There's nothing wrong with looking at a book though a 21st century lens, so long as that's not the only lens we use. It can be illuminating in a way not open to contemporary readers.

I think the power imbalance in the exchange between Peter and Bunter which I quoted above is deeply disturbing from a modern vantage point. Peter dangles a new camera lens in front of him like a new chew stick before a pet dog. Bunter's annual salary is chump change to Peter and for that he gets Bunter's entirely loyalty and identification with his own needs and purposes. In fact, it reminds me of many black narratives and how black servants had to function within a white home while maintaining independent and conflicting emotions. Yet Sayers doesn't give even this to Bunter; the one time we see inside his mind is when he's helping Peter past his flashback and what Bunter is not thinking is, "Get over it, you git, you're as rich as God and have the world for your playpen. You think this is tough? Look at all the war cripples in Picadilly selling matches."

I'm willing to say on the evidence that Sayers was not especially anti-Semitic; however, the way she, of an middle class, albeit eductated, upbringing is willing to identify so entirely with the aristocracy to the detriment of her portrayal of her own class, more or less, is not a nice characteristic. However, I suppose you could climb that she's of necessity as much a hanger-on as Bunter and Bunter had reason to consider himself lucky as well as used, as he snapped for that chew stick.

**Data**
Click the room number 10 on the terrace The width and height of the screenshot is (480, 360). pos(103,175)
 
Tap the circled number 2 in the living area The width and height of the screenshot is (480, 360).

**What is asked**
1. Return everything in the Sayers comment from "I'm willing to" down to "that chew stick.".
2. According to the Sayers comment, why does the exchange between Peter and Bunter seem disturbing from a modern vantage point? Answer in one to three sentences.
3. Do these statements agree with the Sayers comment? Answer yes or no for each, and quote the words that decide it.
(a) The writer concludes that Sayers was especially anti-Semitic.
(b) The writer accepts reading a book through a 21st century lens, provided it is not the only lens used.
(c) Readers are shown Bunter's thoughts on several occasions.

**Replies**
1.
I'm willing to say on the evidence that Sayers was not especially anti-Semitic; however, the way she, of an middle class, albeit eductated, upbringing is willing to identify so entirely with the aristocracy to the detriment of her portrayal of her own class, more or less, is not a nice characteristic. However, I suppose you could climb that she's of necessity as much a hanger-on as Bunter and Bunter had reason to consider himself lucky as well as used, as he snapped for that chew stick.

2. The exchange shows a power imbalance. Peter dangles a new camera lens in front of Bunter like a chew stick before a pet dog. Bunter's annual salary is chump change to Peter, yet it buys Bunter's complete loyalty and identification with Peter's own needs and purposes.

3.
(a) No: "Sayers was not especially anti-Semitic"
(b) Yes: "so long as that's not the only lens we use"
(c) No: "the one time we see inside his mind"